Como en todos los pueblos, la vida cotidiana estaba definida por las diferencias sociales visibles en la distribución de la población en el casco urbano, en las viviendas, la sociabilidad, el propio vestuario o, como en Montserrat, por la riqueza de los azulejos de las cocinas-comedores. El centro reunía a la élite social de propietarios y profesiones liberales, con sus grandes casas y sus fachadas decoradas. La exigua clase media estaba compuesta por los pequeños propietarios, artesanos o comercios.
Las familias de los trabajadores (calles como Sant Domenech o Mitjà Galta) intentaban sobrevivir con el trabajo infantil y el femenino (como las paseadoras de niños) en la panera con agotadoras jornadas: “Senyó amo, senyó amo, les manetes mos fan mal, que han tocat les cinc i mitja i encara estem estisorant”. Siempre sometidos al paternalismo o a las imposiciones de los poderosos. Los jornales escasos apenas daban para comer pan mezclado con maíz, legumbres, alguna salazón, bacalao o tocino de cerdo. La desnutrición consiguiente, la ausencia de alcantarillado y el hacinamiento de las extensas familias obreras promovían la extensión de enfermedades infecto-contagiosas (tifus, tuberculosis). Las calles eran de tierra. La carencia de agua corriente en las casas favorecía que las fuentes públicas (Busutil, Raval…) sirvieran como lugares de sociabilidad del vecindario.

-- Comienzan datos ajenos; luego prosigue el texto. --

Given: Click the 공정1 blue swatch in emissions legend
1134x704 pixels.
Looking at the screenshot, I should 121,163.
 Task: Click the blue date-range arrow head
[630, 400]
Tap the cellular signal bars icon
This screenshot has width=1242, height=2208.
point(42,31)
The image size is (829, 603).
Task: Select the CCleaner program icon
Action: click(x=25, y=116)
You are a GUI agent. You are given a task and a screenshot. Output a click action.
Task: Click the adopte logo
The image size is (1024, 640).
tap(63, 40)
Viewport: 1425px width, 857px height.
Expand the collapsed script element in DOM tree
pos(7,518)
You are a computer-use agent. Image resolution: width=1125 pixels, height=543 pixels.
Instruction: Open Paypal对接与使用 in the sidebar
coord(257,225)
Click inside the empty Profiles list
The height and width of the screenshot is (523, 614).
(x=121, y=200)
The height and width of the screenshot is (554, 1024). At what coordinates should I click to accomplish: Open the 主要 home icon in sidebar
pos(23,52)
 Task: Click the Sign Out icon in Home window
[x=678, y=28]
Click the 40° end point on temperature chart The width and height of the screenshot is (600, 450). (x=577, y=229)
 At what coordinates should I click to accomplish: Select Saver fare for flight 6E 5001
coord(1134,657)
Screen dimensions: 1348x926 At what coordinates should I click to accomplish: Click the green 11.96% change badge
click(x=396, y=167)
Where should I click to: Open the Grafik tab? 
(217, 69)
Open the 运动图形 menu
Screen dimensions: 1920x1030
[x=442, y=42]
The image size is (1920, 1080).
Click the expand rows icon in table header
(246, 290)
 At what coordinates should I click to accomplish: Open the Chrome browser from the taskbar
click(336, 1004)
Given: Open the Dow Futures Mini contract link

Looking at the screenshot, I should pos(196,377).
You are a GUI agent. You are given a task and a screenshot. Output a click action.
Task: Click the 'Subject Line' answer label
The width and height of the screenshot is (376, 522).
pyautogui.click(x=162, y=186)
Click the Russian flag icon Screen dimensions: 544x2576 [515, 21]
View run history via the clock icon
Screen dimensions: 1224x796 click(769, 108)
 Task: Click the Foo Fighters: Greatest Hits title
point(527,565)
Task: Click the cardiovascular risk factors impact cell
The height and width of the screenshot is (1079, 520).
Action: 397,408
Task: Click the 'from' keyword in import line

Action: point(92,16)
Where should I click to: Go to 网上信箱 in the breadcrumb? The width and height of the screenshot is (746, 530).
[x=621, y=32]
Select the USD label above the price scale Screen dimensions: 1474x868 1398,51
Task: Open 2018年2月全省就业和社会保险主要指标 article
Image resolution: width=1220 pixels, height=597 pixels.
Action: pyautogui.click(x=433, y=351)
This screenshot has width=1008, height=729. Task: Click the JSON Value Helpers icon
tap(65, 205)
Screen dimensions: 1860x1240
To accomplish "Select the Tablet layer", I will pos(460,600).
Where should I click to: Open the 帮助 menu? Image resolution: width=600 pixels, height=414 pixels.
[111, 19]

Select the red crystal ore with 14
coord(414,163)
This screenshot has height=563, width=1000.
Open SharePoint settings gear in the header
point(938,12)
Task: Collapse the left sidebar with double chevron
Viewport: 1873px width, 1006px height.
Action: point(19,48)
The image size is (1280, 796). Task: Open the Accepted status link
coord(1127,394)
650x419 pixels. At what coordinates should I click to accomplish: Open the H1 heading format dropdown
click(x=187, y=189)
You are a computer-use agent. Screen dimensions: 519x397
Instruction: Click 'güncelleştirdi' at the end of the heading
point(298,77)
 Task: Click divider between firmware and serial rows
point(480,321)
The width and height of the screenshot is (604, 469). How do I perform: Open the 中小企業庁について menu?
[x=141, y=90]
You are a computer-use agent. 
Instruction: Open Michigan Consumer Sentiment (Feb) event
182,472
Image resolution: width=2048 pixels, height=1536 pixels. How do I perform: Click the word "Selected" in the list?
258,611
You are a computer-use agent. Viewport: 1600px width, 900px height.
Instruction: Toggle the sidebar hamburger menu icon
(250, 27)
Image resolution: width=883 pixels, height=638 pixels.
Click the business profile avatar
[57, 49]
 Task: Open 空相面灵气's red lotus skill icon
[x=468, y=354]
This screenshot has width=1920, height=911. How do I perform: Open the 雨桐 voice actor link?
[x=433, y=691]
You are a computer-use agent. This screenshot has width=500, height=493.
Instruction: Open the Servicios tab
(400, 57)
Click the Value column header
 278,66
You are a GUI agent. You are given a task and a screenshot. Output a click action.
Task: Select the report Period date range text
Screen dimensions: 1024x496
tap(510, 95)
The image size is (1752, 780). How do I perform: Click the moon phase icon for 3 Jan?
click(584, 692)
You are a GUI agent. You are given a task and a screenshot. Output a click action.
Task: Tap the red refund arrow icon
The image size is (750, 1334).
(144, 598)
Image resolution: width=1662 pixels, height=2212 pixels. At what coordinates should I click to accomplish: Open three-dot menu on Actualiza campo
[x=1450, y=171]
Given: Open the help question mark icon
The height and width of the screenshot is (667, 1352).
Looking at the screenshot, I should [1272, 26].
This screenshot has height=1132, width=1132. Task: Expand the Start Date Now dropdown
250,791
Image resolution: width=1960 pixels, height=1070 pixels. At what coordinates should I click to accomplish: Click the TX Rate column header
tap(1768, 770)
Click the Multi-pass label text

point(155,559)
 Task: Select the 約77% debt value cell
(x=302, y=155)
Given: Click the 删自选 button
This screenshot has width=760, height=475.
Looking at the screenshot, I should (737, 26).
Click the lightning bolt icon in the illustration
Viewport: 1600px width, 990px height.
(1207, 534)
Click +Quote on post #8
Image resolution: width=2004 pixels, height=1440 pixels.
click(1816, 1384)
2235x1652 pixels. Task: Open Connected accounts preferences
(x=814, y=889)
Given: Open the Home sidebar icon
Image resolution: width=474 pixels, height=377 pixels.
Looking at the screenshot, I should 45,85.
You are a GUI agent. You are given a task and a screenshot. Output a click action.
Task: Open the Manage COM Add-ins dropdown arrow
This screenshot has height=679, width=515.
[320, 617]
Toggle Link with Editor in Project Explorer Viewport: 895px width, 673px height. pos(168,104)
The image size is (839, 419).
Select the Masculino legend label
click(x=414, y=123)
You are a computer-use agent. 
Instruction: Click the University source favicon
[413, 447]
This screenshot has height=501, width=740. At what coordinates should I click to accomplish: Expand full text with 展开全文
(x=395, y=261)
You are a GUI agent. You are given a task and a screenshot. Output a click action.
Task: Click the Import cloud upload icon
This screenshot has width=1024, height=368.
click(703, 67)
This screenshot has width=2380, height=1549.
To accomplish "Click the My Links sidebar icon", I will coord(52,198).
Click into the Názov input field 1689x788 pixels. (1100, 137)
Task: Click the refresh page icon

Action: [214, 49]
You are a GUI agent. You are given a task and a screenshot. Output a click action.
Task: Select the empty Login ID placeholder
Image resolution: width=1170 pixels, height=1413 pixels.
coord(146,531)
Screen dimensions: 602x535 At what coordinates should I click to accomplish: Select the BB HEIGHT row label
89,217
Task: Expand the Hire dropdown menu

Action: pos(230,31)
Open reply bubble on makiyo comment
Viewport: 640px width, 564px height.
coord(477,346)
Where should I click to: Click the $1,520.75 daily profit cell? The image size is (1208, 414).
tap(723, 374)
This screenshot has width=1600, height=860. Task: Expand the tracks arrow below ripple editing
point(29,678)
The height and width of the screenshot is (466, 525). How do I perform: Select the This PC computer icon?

El ritmo de la vida estaba marcado por la tradición festiva religiosa (Sant Roc, Carnaval…) y diversiones como los bailes de los domingos o de Pascua. La pelota todavía era el deporte tradicional, aunque el fútbol ya despuntaba. En 1927 se inauguraba el Cine Sorolla (la “Cebera”), por lo que se introducía la sociedad de masas. En los casinos también se representaba teatro. Destacaba, especialmente, la afición taurina.